# What do you value most in a leader?



## Steve (Jun 9, 2011)

From the Palin thread, I'm curious what you guys look for in a leader.  What do you consider the core traits that every good leader should have?

For example, here are some things I consider key traits of a leader:

Be a Visionary:  A leader should have a clear vision of where he or she wants to take you.  This also has to include the ability to see the path from here to there.  While some big picture types can see what they want, they lack the vision to get there.

Ability to Inspire others to follow:  This, to me, includes the ability to get buy-in from everyone and to communicate in a way that makes people WANT to get on board.

Be inclusive and empowering:  In other words, generous with credit and willing to fold in everyone who is interested in taking part.   This also includes putting others in a position to get things done.  A leader knows how to give people the resources they need, and the wisdom to get out of their way so they can get the job done.  

Be humble:  Not interested in personal glory or accolades.  

Gets results:  Proof is in the pudding, as they say.
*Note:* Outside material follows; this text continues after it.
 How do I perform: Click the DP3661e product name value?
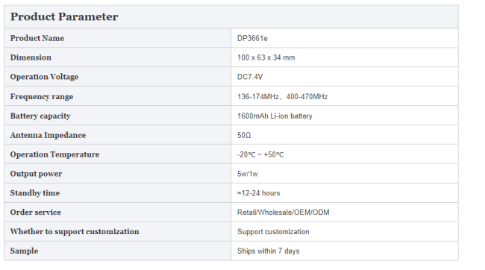(x=252, y=38)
So, what do you guys look for?


----------



## Big Don (Jun 9, 2011)

Integrity (which includes honesty)
Realism (no pie in the sky dreamers)
Perseverance
Upward and downward loyalty


----------



## Sukerkin (Jun 9, 2011)

I think it might be important to draw a distinction between a "Leader" and a "Decision Maker", for they require different skill sets.

For example, the never-to-be-sufficiently-cursed Thatcher was a powerful (if hated) Leader but a very bad Decision Maker (noone who listened to Milton Friedman ever gets off the hook on that one).  Whereas her successor, John Major, was an awful Leader but a moderate-to-good consensual Decision Maker.


----------



## Empty Hands (Jun 9, 2011)

Big Don said:


> Integrity (which includes honesty)
> Realism (no pie in the sky dreamers)
> Perseverance
> Upward and *downward loyalty*



A particularly noteworthy trait in a leader, often in short supply.  Good one Don.


----------



## Steve (Jun 9, 2011)

Sukerkin said:


> I think it might be important to draw a distinction between a "Leader" and a "Decision Maker", for they require different skill sets.
> 
> For example, the never-to-be-sufficiently-cursed Thatcher was a powerful (if hated) Leader but a very bad Decision Maker (noone who listened to Milton Friedman ever gets off the hook on that one).  Whereas her successor, John Major, was an awful Leader but a moderate-to-good consensual Decision Maker.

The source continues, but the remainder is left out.